# My current foster



## mylissyk (Feb 25, 2007)

Don't you just love it when you have them long enough to seem them blossom and learn to trust? She's precious!


----------



## Murphysmom (Nov 2, 2009)

What a gorgeous girl. Bless you for fostering her.


----------



## fostermom (Sep 6, 2007)

She is gorgeous! I know she will continue to heal while she's in your care.


----------



## hgatesy (Feb 14, 2007)

It's definitely amazing to see!

It's just crazy to think back to the first week she was here. She would cower when Andy would even reach up to scratch his head! Now she runs up to him and gives him kisses and even lets him kind of rough house with her like he does with the boys. 

We had her up at the cabin this weekend and she just had so much fun racing around having such a good time. We had a discussion on the way home about how she is actually starting to act like a dog now. It's wonderful to see, and I smile knowing that we had a part in that. Just makes you feel good....


----------



## missmarstar (Jul 22, 2007)

She looks like a sweetie.. I love the picture of her all decorated for the holidays lol she looks just thrilled about it!!


----------



## Oaklys Dad (Dec 28, 2005)

Very nice looking foster. It sounds like you have brought her a long way. I'm sure she won't be with you for very long. She looks like a sweetheart.


----------



## Abbydabbydo (Jan 31, 2007)

What a doll! You are fantastic!


----------



## hgatesy (Feb 14, 2007)

> I love the picture of her all decorated for the holidays lol she looks just thrilled about it!!
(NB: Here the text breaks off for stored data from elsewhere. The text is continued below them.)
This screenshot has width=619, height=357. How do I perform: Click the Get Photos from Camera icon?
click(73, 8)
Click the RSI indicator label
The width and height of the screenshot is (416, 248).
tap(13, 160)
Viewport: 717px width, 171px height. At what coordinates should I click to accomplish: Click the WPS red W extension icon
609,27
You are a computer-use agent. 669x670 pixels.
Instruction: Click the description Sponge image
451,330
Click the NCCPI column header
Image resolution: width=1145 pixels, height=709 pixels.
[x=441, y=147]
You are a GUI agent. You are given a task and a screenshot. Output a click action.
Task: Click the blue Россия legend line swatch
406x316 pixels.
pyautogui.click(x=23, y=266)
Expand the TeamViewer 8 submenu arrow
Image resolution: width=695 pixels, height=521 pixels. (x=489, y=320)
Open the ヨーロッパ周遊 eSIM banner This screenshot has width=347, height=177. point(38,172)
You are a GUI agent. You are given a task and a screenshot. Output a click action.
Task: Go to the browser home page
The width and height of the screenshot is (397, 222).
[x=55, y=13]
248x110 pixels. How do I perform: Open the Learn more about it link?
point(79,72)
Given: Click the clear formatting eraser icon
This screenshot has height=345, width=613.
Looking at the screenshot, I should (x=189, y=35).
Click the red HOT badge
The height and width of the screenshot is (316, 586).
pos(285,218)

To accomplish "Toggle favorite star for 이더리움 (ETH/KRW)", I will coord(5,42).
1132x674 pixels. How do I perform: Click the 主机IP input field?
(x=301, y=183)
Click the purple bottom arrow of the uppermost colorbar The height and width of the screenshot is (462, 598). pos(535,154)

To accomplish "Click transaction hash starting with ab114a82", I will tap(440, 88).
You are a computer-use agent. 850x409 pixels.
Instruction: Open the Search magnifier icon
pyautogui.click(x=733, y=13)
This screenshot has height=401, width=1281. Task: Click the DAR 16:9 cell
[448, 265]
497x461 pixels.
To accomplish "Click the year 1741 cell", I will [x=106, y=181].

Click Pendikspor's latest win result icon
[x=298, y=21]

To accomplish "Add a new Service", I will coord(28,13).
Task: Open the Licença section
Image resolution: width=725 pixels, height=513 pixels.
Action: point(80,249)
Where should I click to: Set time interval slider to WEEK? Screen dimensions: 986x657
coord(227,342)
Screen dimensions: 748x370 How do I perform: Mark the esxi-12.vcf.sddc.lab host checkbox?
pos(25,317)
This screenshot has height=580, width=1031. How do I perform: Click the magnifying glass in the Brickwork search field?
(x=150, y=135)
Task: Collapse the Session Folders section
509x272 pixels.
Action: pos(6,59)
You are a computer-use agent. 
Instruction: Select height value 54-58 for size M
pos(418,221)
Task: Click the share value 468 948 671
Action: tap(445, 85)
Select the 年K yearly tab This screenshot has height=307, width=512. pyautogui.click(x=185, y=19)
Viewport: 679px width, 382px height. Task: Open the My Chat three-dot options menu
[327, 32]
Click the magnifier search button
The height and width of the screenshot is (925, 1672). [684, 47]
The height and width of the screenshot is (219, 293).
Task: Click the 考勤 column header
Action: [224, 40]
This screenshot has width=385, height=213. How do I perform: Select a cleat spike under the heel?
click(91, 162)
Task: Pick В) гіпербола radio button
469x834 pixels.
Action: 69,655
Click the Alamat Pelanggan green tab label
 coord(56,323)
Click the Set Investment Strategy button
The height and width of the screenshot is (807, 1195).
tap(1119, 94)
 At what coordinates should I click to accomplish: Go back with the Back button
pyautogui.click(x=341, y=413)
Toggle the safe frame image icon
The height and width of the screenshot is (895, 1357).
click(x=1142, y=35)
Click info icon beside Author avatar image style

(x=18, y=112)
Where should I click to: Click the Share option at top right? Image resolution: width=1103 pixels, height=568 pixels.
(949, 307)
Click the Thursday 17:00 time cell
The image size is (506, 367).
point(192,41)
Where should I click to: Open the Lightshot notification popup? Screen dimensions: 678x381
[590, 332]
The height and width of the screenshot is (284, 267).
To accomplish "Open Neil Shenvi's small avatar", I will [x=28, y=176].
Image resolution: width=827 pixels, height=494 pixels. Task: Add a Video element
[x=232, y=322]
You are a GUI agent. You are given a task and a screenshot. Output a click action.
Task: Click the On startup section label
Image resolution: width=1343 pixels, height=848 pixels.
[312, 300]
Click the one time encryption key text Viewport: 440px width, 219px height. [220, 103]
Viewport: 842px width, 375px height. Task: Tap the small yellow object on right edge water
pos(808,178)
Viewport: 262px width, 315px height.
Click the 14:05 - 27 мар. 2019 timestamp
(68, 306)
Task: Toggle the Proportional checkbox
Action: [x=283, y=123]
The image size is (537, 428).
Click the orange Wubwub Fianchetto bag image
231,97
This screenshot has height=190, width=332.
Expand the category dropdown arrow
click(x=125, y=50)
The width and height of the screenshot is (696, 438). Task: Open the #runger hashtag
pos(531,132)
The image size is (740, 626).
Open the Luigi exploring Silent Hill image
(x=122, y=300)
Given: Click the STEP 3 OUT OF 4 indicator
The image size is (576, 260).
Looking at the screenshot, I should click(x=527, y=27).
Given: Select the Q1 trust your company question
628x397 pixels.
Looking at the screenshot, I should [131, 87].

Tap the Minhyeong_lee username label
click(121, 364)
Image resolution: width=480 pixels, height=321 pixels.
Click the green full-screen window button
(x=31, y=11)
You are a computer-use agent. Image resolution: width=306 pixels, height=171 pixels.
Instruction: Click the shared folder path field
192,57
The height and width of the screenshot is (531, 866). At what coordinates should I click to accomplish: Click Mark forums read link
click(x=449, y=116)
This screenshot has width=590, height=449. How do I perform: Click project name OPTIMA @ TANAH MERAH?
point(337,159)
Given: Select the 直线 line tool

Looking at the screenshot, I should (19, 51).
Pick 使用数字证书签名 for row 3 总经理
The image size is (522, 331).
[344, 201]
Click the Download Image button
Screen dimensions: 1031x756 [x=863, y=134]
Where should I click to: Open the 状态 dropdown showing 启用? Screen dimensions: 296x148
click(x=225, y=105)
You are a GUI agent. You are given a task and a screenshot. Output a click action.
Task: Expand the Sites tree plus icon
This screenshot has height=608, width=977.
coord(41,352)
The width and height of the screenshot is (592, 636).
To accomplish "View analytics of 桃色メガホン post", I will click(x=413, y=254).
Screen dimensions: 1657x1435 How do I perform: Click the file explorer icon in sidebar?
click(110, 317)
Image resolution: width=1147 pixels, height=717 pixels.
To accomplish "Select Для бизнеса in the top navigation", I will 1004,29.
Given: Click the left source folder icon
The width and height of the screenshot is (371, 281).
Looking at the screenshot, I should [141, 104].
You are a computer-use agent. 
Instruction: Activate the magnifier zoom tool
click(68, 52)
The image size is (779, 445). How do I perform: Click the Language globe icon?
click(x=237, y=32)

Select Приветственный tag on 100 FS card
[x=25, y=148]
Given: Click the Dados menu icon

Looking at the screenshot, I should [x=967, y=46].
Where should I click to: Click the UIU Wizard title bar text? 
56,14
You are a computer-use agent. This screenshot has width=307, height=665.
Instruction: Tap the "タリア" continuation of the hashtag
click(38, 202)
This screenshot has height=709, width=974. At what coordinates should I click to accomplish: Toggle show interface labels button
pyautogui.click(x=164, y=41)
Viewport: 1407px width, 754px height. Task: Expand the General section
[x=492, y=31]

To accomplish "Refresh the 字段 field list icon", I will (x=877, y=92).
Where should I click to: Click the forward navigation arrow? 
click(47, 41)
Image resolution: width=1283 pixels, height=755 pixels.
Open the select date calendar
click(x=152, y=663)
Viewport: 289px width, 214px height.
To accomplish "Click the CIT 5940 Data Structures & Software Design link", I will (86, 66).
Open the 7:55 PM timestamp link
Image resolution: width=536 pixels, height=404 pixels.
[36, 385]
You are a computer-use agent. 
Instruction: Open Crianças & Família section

Oh my goodness.... You should have witnessed the ordeal it was to get her to sit for that picture! :bowl:

DH sat and watched and just laughed....

I posted that picture on her petfinder page hoping someone would see how much we torture her here and want to "save her" and adopt her... :


----------



## coppers-mom (Jan 9, 2009)

She might be rolling her eyes at you, but it sure made me laugh!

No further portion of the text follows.